Kilkenny auctioneer puts James Joyce’s iconic spectacles up for public sale
A COUNTY Kilkenny auctioneer is putting an iconic pair of spectacles worn by James while he wrote his major work Ulysses up for public sale today.
The original pair of pince-nez glasses are conservatively estimated to be worth up to €15,000.
The glasses are in good condition and come with a velvet lined morocco case from a Dublin optician, Yeates & Co. The pair also have a nose clip instead of earpieces, with gilt fittings and chain.
The glasses, which are being auctioned by Fonsie Mealy Auctioneers, are in good condition, come with a velvet lined morocco case from a Dublin optician, Yeates & Co. The pair also have a nose clip instead of earpieces, with gilt fittings and chain.
Castlecomer auctioneer George Mealy said: “The glasses are a tangible link to Joyce and they give the world a vision of what Joyce was seeing while writing Ulysses. Indeed they provide a chance to look through Joyce’s eyes.
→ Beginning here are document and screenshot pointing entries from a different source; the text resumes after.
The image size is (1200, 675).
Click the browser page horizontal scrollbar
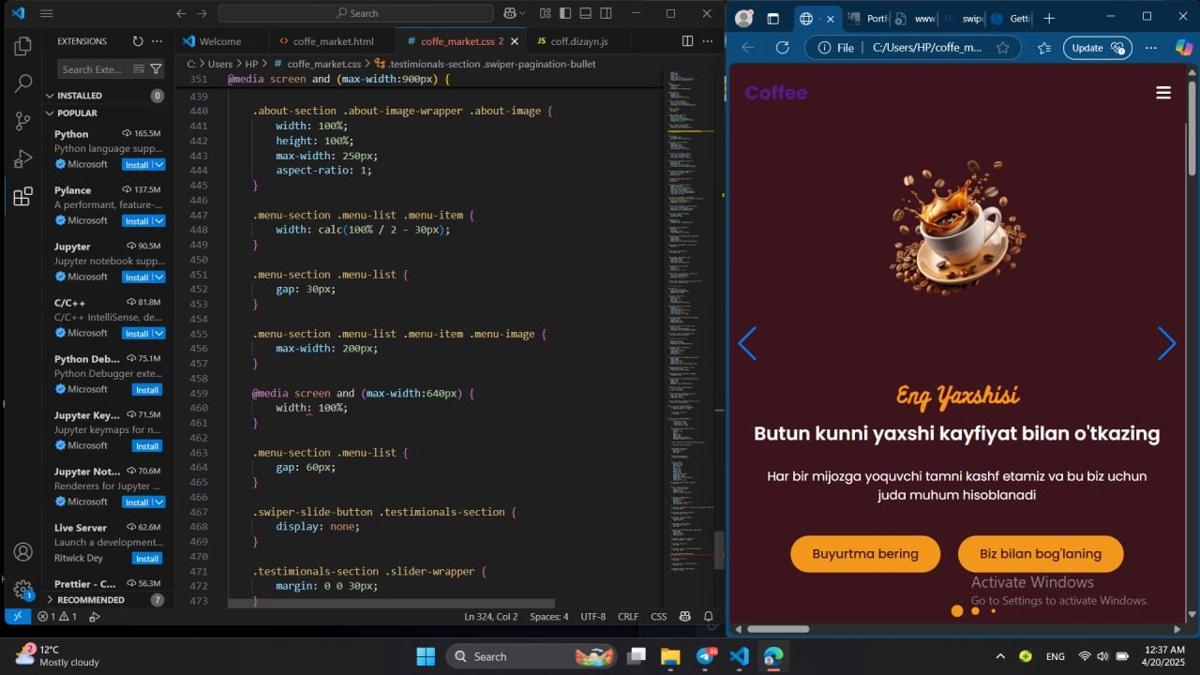tap(778, 629)
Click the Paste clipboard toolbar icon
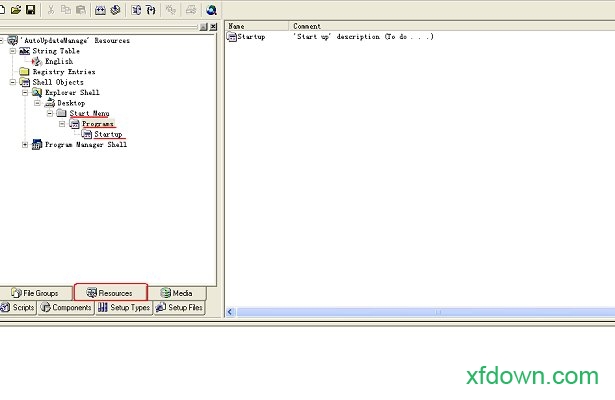This screenshot has width=615, height=400. [x=79, y=10]
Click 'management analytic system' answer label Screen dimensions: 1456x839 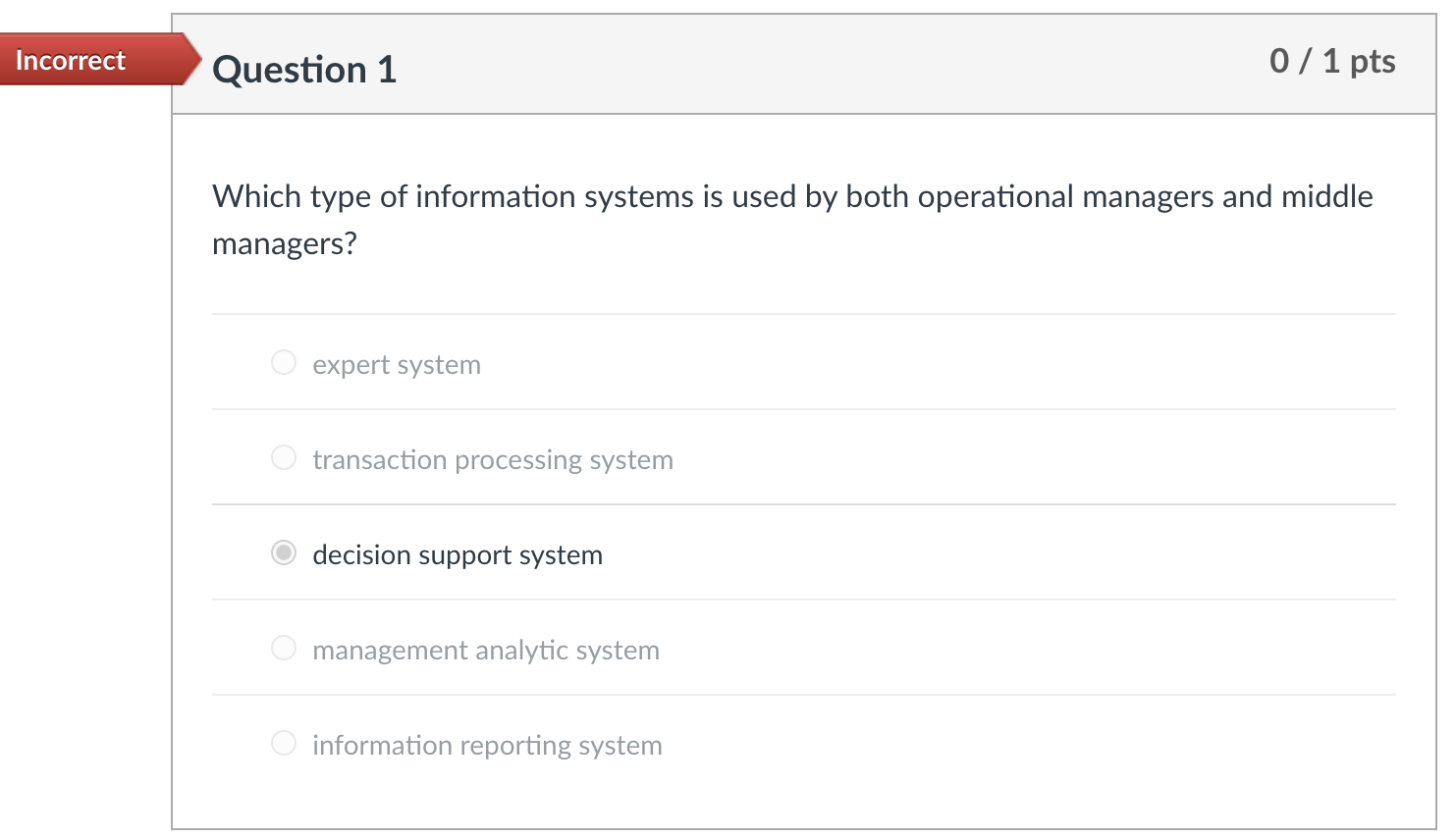coord(486,651)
To have the glasses back out in public eye is exciting.
“From the collection of close boyhood friend Thomas Pugh, of the famous glass-making family, who also had eye issues, the glasses have an impeccable provenance and a wonderful item to have.
“The glasses are being sold by the Pugh family and there has been significant interest from China, Japan, Australia and the US. Joyce’s passport from the same era as the glasses sold in Sotheby’s more than three years ago for €88,000. Joyce had trouble with his eyes from early adulthood as did Pugh and the spectacles were gifted to him on one of his visits to Joyce in Paris.”
Joyce’s novel Ulysses was first serialised in parts in the American journal, The Little Review, from March 1918 to December 1920, and then published in its entirety in Paris by Sylvia Beach on February 2, 1922 on Joyce’s 40th birthday.
For years even the most eminent biographers of writer James Joyce have believed he was severely shortsighted.
But evidence in 2011 proves they were wrong he suffered from farsightedness, not shortsightedness.
The new diagnosis was revealed in the British Medical Journal after closer inspection of his prescription glasses.
Joyce, who died in 1941 had delicate health and the Spanish and Dutch researchers pointed out that, “in particular, his failing eyesight were a constant liability in his life and continued to affect and complicate the composition of his work”.
Two autographed letters sent by Joyce to Pugh both dated 1934 thanking him for sending photographs of Dublin along with requesting he visit his home in Paris are also up for grabs with respective guide prices of €6,000 and €8,000.